=== Objective ===
Rewrite the items below, replacing "Where should I click to" with "Where do I click to" wherever it occurs and leaving everything else unchanged.

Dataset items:
────────────────

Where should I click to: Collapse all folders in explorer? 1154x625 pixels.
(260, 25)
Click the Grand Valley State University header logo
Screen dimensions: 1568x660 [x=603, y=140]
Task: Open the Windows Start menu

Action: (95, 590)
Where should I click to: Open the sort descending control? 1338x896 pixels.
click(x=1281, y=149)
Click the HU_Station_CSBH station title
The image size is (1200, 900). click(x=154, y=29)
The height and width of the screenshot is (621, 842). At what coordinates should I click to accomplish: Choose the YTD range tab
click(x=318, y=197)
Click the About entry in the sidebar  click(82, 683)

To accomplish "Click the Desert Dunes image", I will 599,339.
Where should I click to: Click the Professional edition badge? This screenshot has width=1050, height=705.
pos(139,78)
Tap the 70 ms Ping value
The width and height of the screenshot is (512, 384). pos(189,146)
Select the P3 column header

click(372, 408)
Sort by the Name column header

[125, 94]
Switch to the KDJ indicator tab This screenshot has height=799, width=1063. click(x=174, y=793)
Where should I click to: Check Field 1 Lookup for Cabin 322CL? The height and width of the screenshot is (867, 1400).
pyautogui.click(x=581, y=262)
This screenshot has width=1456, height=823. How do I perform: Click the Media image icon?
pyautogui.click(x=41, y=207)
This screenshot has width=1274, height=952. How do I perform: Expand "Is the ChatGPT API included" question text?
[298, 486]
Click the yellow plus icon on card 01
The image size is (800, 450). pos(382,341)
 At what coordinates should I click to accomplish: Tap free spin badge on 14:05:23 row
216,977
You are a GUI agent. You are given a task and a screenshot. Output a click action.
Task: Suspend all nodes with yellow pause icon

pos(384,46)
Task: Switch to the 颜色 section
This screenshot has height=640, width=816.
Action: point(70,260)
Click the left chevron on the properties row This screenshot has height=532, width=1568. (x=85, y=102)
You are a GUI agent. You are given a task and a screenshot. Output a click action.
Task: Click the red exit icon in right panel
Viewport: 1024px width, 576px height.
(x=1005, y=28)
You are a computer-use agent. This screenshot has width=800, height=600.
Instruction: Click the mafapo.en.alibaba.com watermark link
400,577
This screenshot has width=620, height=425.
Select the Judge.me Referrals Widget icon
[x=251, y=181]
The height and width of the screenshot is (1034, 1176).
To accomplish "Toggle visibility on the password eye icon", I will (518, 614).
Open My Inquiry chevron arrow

────────────────

=== Response to the task ===
Where do I click to: Collapse all folders in explorer? 1154x625 pixels.
(260, 25)
Click the Grand Valley State University header logo
Screen dimensions: 1568x660 [x=603, y=140]
Task: Open the Windows Start menu

Action: (95, 590)
Where do I click to: Open the sort descending control? 1338x896 pixels.
click(x=1281, y=149)
Click the HU_Station_CSBH station title
The image size is (1200, 900). click(x=154, y=29)
The height and width of the screenshot is (621, 842). At what coordinates should I click to accomplish: Choose the YTD range tab
click(x=318, y=197)
Click the About entry in the sidebar  click(82, 683)

To accomplish "Click the Desert Dunes image", I will 599,339.
Where do I click to: Click the Professional edition badge? This screenshot has width=1050, height=705.
pos(139,78)
Tap the 70 ms Ping value
The width and height of the screenshot is (512, 384). pos(189,146)
Select the P3 column header

click(372, 408)
Sort by the Name column header

[125, 94]
Switch to the KDJ indicator tab This screenshot has height=799, width=1063. click(x=174, y=793)
Where do I click to: Check Field 1 Lookup for Cabin 322CL? The height and width of the screenshot is (867, 1400).
pyautogui.click(x=581, y=262)
This screenshot has width=1456, height=823. How do I perform: Click the Media image icon?
pyautogui.click(x=41, y=207)
This screenshot has width=1274, height=952. How do I perform: Expand "Is the ChatGPT API included" question text?
[298, 486]
Click the yellow plus icon on card 01
The image size is (800, 450). pos(382,341)
 At what coordinates should I click to accomplish: Tap free spin badge on 14:05:23 row
216,977
You are a GUI agent. You are given a task and a screenshot. Output a click action.
Task: Suspend all nodes with yellow pause icon

pos(384,46)
Task: Switch to the 颜色 section
This screenshot has height=640, width=816.
Action: point(70,260)
Click the left chevron on the properties row This screenshot has height=532, width=1568. (x=85, y=102)
You are a GUI agent. You are given a task and a screenshot. Output a click action.
Task: Click the red exit icon in right panel
Viewport: 1024px width, 576px height.
(x=1005, y=28)
You are a computer-use agent. This screenshot has width=800, height=600.
Instruction: Click the mafapo.en.alibaba.com watermark link
400,577
This screenshot has width=620, height=425.
Select the Judge.me Referrals Widget icon
[x=251, y=181]
The height and width of the screenshot is (1034, 1176).
To accomplish "Toggle visibility on the password eye icon", I will (518, 614).
Open My Inquiry chevron arrow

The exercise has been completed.